[Passage given]
*-*-*
Is CEO Pay a Positional Good? (or Money Talks)

Costco CEO James Sinegal certainly thinks so:

“I think that most of the people running companies today are motivated and pay is a small portion of the motivation,” Mr. Sinegal said. So why so much pressure for ever higher pay?

“Because everyone else is getting it,” he said. “It is as simple as that. If somehow a proclamation were made that C.E.O.’s could only make a maximum of $300,000 a year, you would not have any shortage of very qualified men and women seeking the jobs.”

If all the other CEOs are making $10 million, and you're making $5 million, it's not that your salary is insufficient, but that the status it confers is insufficient. If your income is supposed to speak to your value, then it can, at a point, cease being about the money and begin being about what the money says. Hence skyrocketing CEO pay: You can't go to a new job, even a better new job, if the specifics of the deal (your salary and options) will harm your status. So CEO's constantly need better deals in order to retain their relative position, which means all the other CEOs need better deals to retain their relative position, and so on, until the pay is utterly obscene and, in fact, completely beside the point.
*-*-*
[Data]

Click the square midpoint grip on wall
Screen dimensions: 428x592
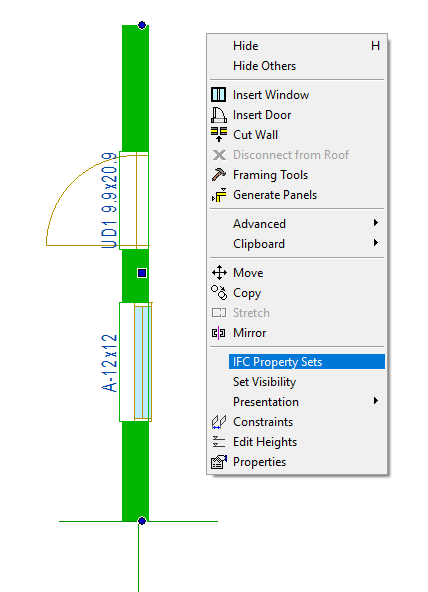point(142,273)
*-*-*
[Work to complete] Copy the passage on CEO pay as a positional good word for word, from its title to its final sentence. The material was drawn from an unrelated source.

[Task response]
Is CEO Pay a Positional Good? (or Money Talks)

Costco CEO James Sinegal certainly thinks so:

“I think that most of the people running companies today are motivated and pay is a small portion of the motivation,” Mr. Sinegal said. So why so much pressure for ever higher pay?

“Because everyone else is getting it,” he said. “It is as simple as that. If somehow a proclamation were made that C.E.O.’s could only make a maximum of $300,000 a year, you would not have any shortage of very qualified men and women seeking the jobs.”

If all the other CEOs are making $10 million, and you're making $5 million, it's not that your salary is insufficient, but that the status it confers is insufficient. If your income is supposed to speak to your value, then it can, at a point, cease being about the money and begin being about what the money says. Hence skyrocketing CEO pay: You can't go to a new job, even a better new job, if the specifics of the deal (your salary and options) will harm your status. So CEO's constantly need better deals in order to retain their relative position, which means all the other CEOs need better deals to retain their relative position, and so on, until the pay is utterly obscene and, in fact, completely beside the point.